The U.S. Supreme Court granted Good News Community Church’s (Church) petition for a writ of certiorari to review the decision of the U.S. Court of Appeals for the Ninth Circuit in Reed v. Town of Gilbert, No. 11-15555 (9th Cir. 2013). The case involves a sign ordinance in the Town of Gilbert that the Church alleges violates its right to free speech.
Members of the Church believe that “the Bible commands them to go and make disciples of all nations, and that they should carry out this command by reaching out to the community to meet together on a regular basis. To do so, they display signs announcing their services as an invitation for those in the community to attend.” The Town of Gilbert, allows only 4 such signs to be placed by the church – which it classifies as Temporary Directional Signs – for up to 12 hours per day. The Church placed 17 signs around its place of worship to announce the time and location of its services, but in 2005 was informed by the Town that it was in violation of the sign ordinance.
As reported by Alliance Defending Freedom, the town imposes other less restrictive conditions on other types of signs:
Under . . . Gilbert’s ordinance, political signs can be up to 32 square feet, displayed for many months, and unlimited in number. An ideological sign can be up to 20 square feet, displayed indefinitely, and unlimited in number. The church’s signs can only be six square feet, may be displayed for no more than [12] hours, and are limited to four per property.
Relying on the U.S. Supreme Court’s decision in Hill v. Colorado, 530 U.S. 703 (2000), the Ninth Circuit concluded that the sign restrictions, including the distinctions among them, were content-neutral for purposes of free speech:
[T]he distinction between Temporary Directional Signs, Ideological Signs, and Political Signs are content-neutral. That is to say, each classification and its restrictions are based on objective factors relevant to Gilbert’s creation of the specific exemption from the permit requirement and do not otherwise consider the substance of the sign. . . . It makes no difference which candidate is supported, who sponsors the event, or what ideological perspective is asserted. Accordingly, as the speaker and event determinations are generally “content-neutral,” Gilbert’s different exemptions for different types of noncommercial speech are not prohibited by the Constitution.
In Hill, the Supreme Court upheld the constitutionality of a Colorado statute regulating speech-related conduct within 100 feet of an entrance to a healthcare facility.

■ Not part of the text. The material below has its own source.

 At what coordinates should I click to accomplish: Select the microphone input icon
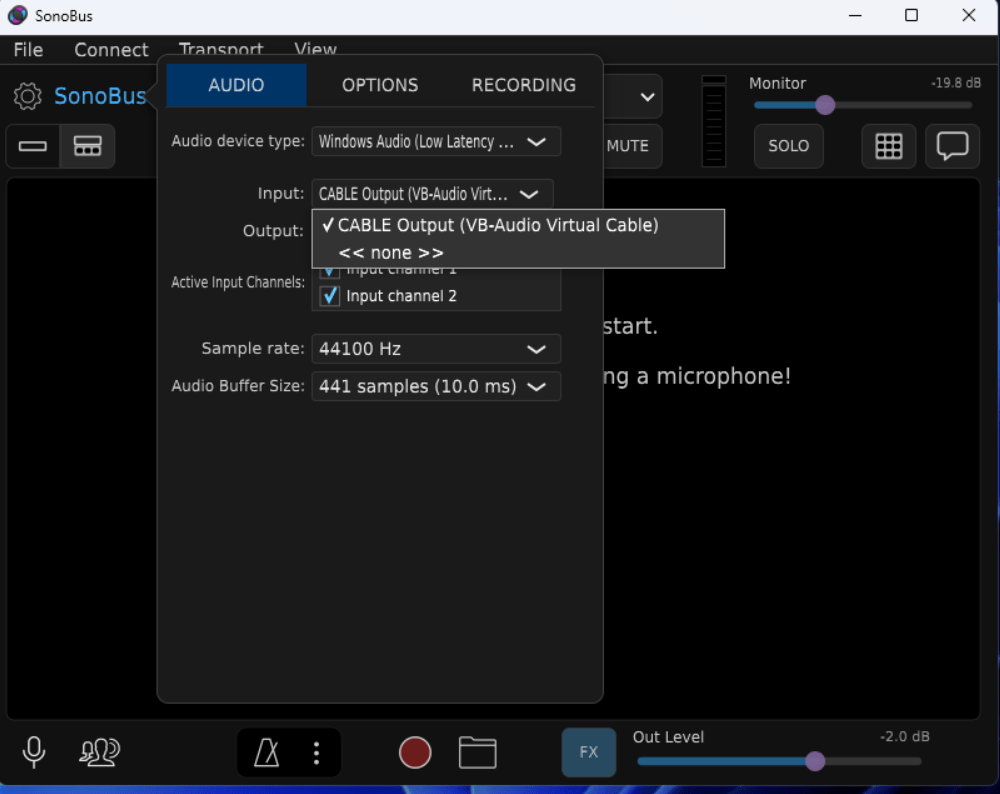coord(33,753)
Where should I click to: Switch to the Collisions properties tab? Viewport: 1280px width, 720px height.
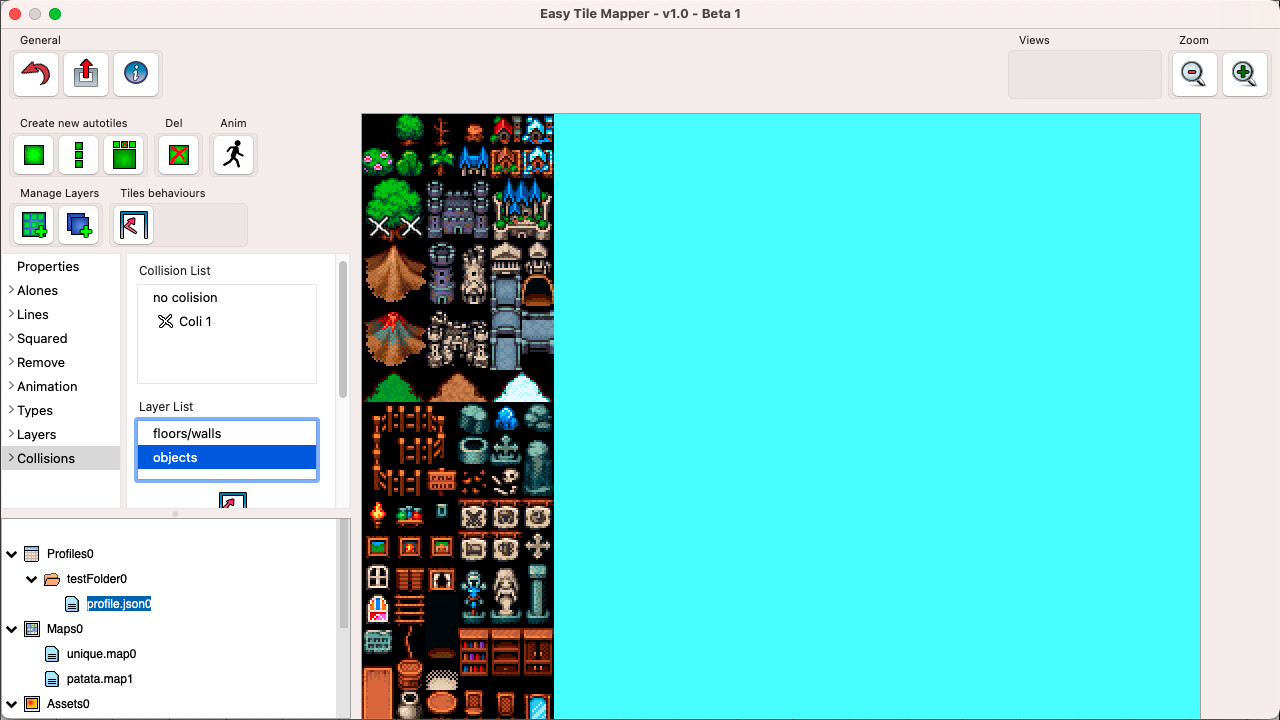pos(44,458)
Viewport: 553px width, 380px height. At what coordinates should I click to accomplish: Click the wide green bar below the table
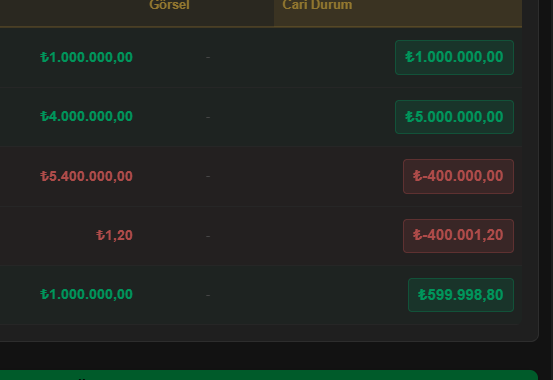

The Ninth Circuit also found that the sign ordinance was narrowly-tailored to serve the government’s legitimate interests to preserve aesthetics and safety: “[T]he restrictions on Temporary Directional Signs are reasonable. There are no limits on the number of events that a person or entity may hold, and no limit on the number of signs that may be erected (other than no more than four on any single piece of property). Also, the 12-hour limitation seems reasonable as a person is unlikely to seek directions to an event more than 12 hours before the event.”
The Court briefly considered and rejected the Church’s claim that the sign ordinance violated its free exercise of religion because the ordinance “is a generally applicable law, and it does not substantially interfere with any of Good News’ tenets. . . . Furthermore, while Good News’ members may be obligated to spread their message and advertise their events, there is no suggestion that they do so in any particular way.” It also rejected the Church’s claims that the sign ordinance violated the Church’s right to equal protection and was unconstitutionally vague.

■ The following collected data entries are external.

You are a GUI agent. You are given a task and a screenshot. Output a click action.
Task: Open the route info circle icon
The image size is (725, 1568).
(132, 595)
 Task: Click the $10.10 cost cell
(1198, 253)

Judge Watford dissented from the majority opinion, arguing that the town’s sign ordinance violates the First and Fourteenth Amendments “by drawing content-based distinctions among different categories of non-commercial speech. The most glaring illustration is the ordinance’s favorable treatment of ‘political’ and ‘ideological’ signs relative to the treatment accorded the non-commercial signs plaintiffs seek to display.” Judge Watford finds support for his dissent in the Hill decision – the same case relied on by the majority – noting that the majority opinion misapplied that case.

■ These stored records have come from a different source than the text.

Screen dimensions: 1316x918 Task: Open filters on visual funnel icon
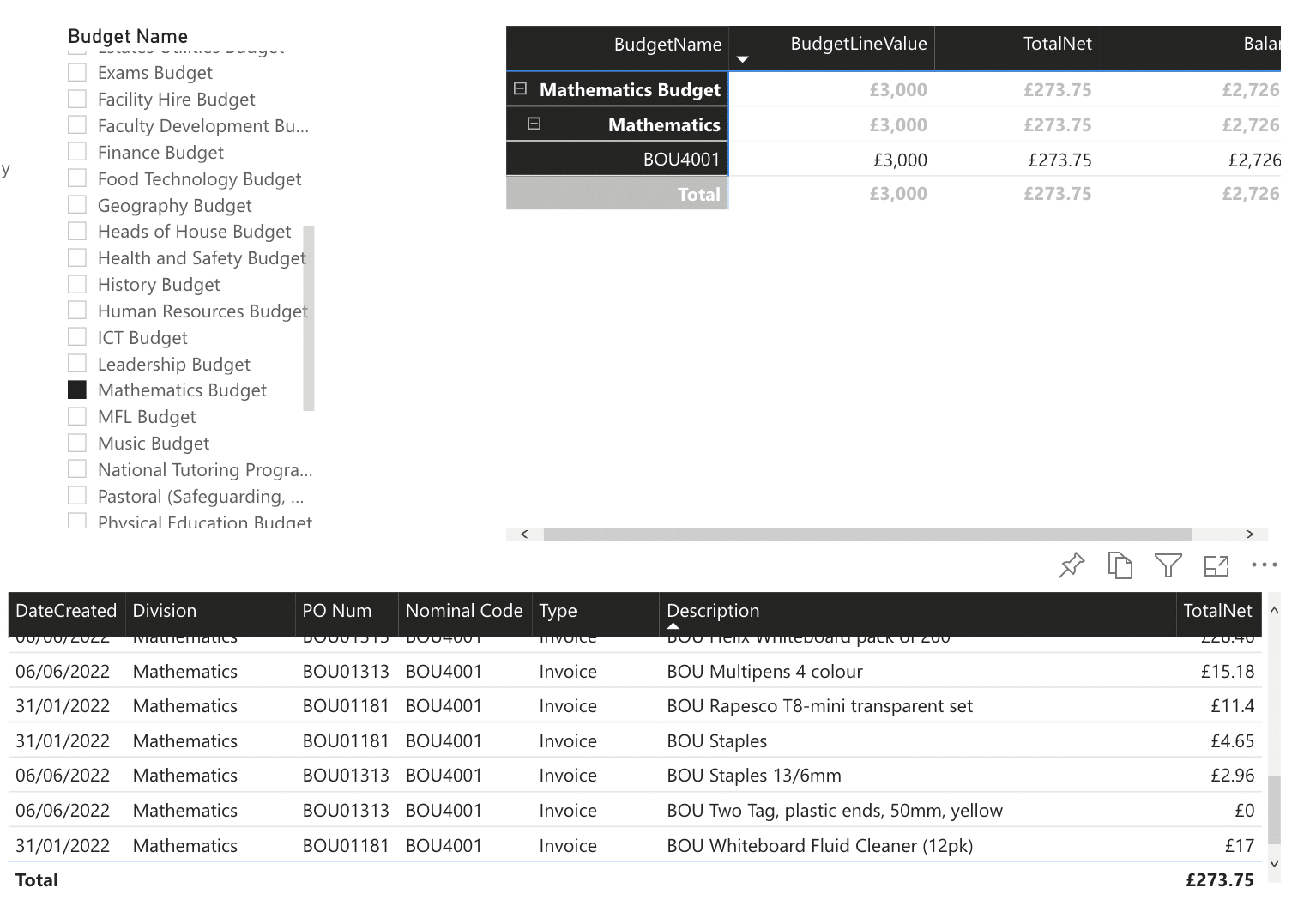[1168, 565]
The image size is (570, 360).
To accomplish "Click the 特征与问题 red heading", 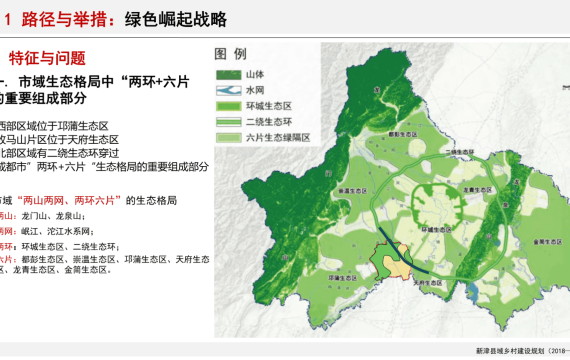I will point(47,58).
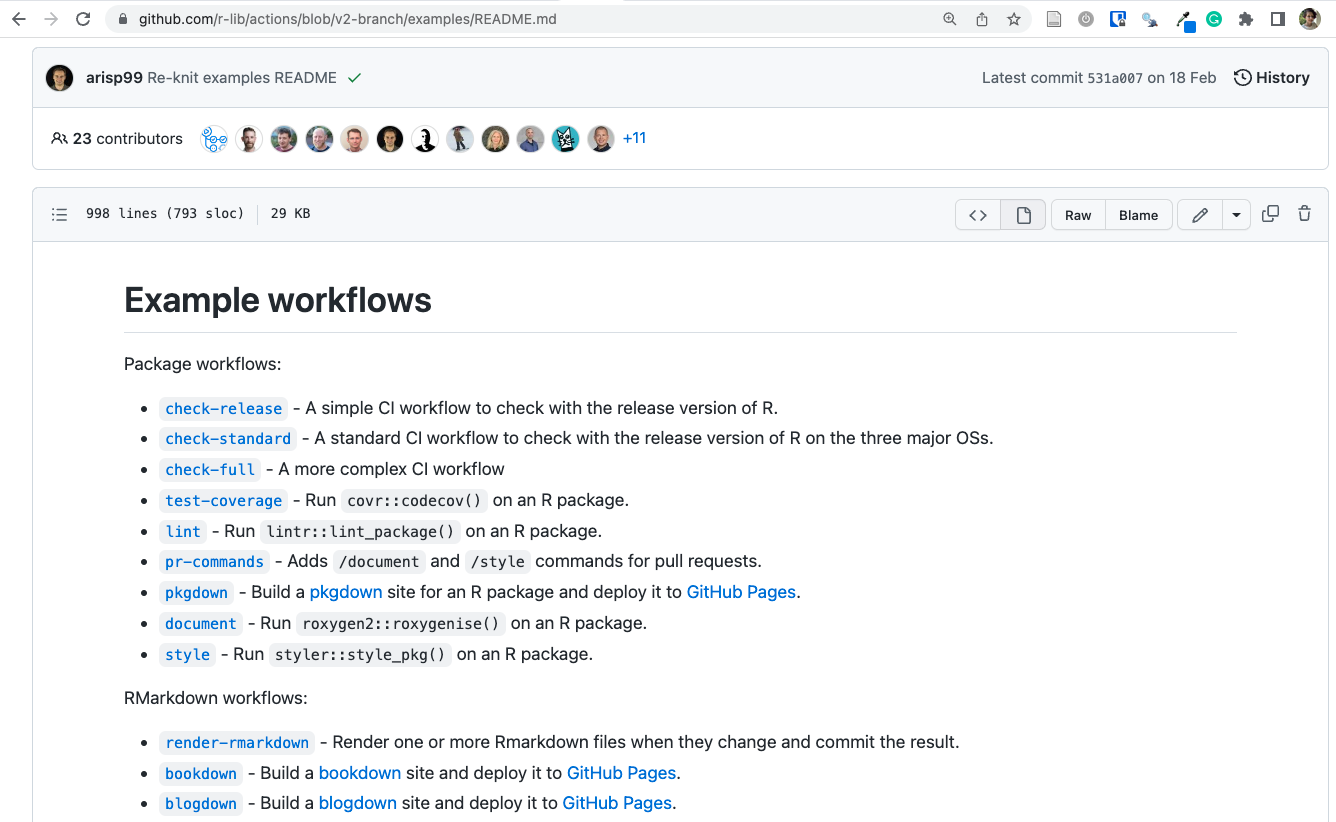Open the commit History page
This screenshot has width=1336, height=822.
(1272, 78)
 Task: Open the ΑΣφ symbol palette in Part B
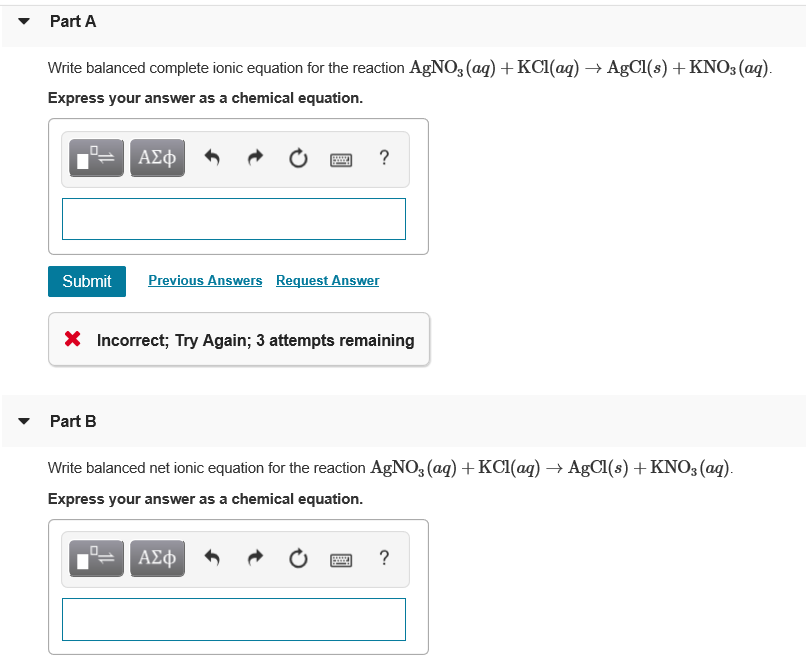pyautogui.click(x=156, y=557)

Notably, the U.S. Supreme Court recently considered the Hill case in McCullen v. Coaxley, No. 12-1168 (2014), which found that a Massachusetts statute modeled after the Colorado statute in Hill violated the First Amendment because, while content-neutral, it was not narrowly tailored to achieve the government’s interests (read our prior post about the case).
The question presented for the Supreme Court is: “Does Gilbert’s mere assertion of a lack of discriminatory motive render its facially content-based sign code content-neutral and justify the code’s differential treatment of Petitioners’ religious signs?” Professor Daniel R. Mandelker of Washington University School of Law, and author of Free Speech Law for On Premises Signs,* offered the following about the Supreme Court’s decision to review the case: “I hope the Court uses this case to revisit the issue of content neutrality, and finds that facial distinctions in an ordinance are not decisive when there are legitimate reasons for them other than the suppression of speech, which is the view taken by the Ninth Circuit.”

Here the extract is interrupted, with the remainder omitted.